-- begin --
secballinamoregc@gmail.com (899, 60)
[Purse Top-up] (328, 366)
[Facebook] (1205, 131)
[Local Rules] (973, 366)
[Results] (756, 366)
-- end --
GOAL OF THE EXERCISE - Substitute "Scores" for "Results" in the listing above and reproduce every line with nothing else changed.

ANSWER -
secballinamoregc@gmail.com (899, 60)
[Purse Top-up] (328, 366)
[Facebook] (1205, 131)
[Local Rules] (973, 366)
[Scores] (756, 366)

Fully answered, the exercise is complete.